* start Information given *

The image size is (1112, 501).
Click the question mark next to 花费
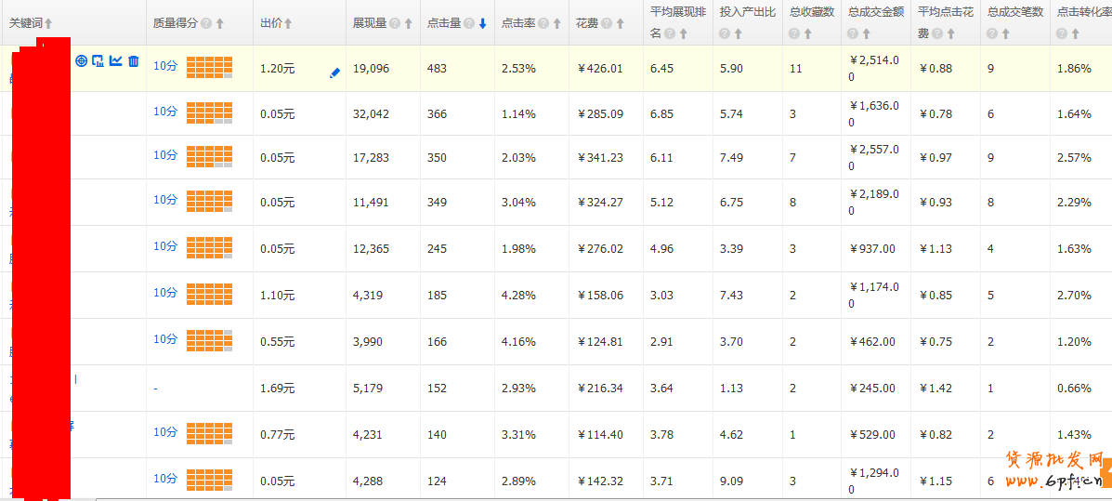[x=606, y=23]
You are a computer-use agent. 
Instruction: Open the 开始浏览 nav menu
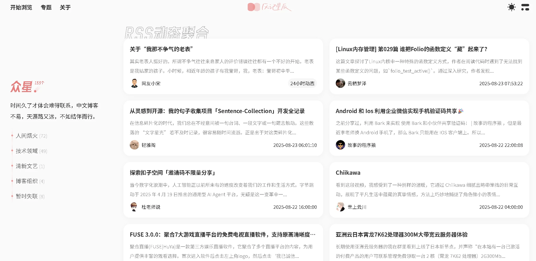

* end Information given *

_Directions for this task:_ Rewrite the material above as a numbered list, leaving out blank lines and pictures.

_Worked solution:_
1. The image size is (1112, 501).
2. Click the question mark next to 花费
3. [x=606, y=23]
4. You are a computer-use agent. 
5. Instruction: Open the 开始浏览 nav menu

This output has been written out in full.